I'm going to continue to look which variable can fit in a 32bits
variable but if you have optimizations that you would like to test on
32bits platform, I will be pleased to test them. I'm trying to put in
place a way to automate the test of your patches on an ARM platform
and the feedback but it take a bit more time than expected to make it
ready.
Regards,
Vincent
On 14 March 2012 16:59, Paul Turner <pjt@...gle.com> wrote:
> On Mon, Mar 12, 2012 at 3:57 AM, Vincent Guittot
> <vincent.guittot@...aro.org> wrote:
>> Hi Paul,
>>
>> On 2 February 2012 02:38, Paul Turner <pjt@...gle.com> wrote:
>>> Hi all,
>>>
>>> The attached series is an RFC on implementing load tracking at the entity
>>> instead of cfs_rq level.
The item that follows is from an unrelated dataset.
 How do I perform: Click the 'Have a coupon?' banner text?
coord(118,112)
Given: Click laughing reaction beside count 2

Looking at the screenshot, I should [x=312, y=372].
This results in a bottom-up load-computation in which
>>> entities contribute to their parents load, as opposed to the current top-down
>>> where the parent averages its children. In particular this allows us to
>>> correctly migrate load with their accompanying entities and provides the
>>> necessary inputs for intelligent load-balancing and power-management.
>>>
>>> It was previously well tested and stable, but that was on v3.1-; there's been
>>> some fairly extensive changes in the wake-up path since so apologies if anything
>>> was broken in the rebase.Note also, since this is also an RFC on the approach I
>>> have not yet de-linted the various CONFIG combinations for introduced compiler
>>> errors.
>>>
>>> Background:
>>> ----------
>>> We currently track the load average at the parenting cfs_rq level. We divide
>>> execution into a series of consecutive "windows, w_i". Within each we track:
>>> \Sum load_i * t_i where \Sum t_i = w and each load_i a disjoint load level.
>>>
>>> The load average is then \Sum w_j / 2^n.
>>>
>>> This this works reasonably well but there's a few problems
>>> 1) Since decay occurs at boundary window boundary there are 'skews':
>>> At a window boundary the 'foreground' time has a bias against the
>>> time immediately preceding it (as a result of the folding division)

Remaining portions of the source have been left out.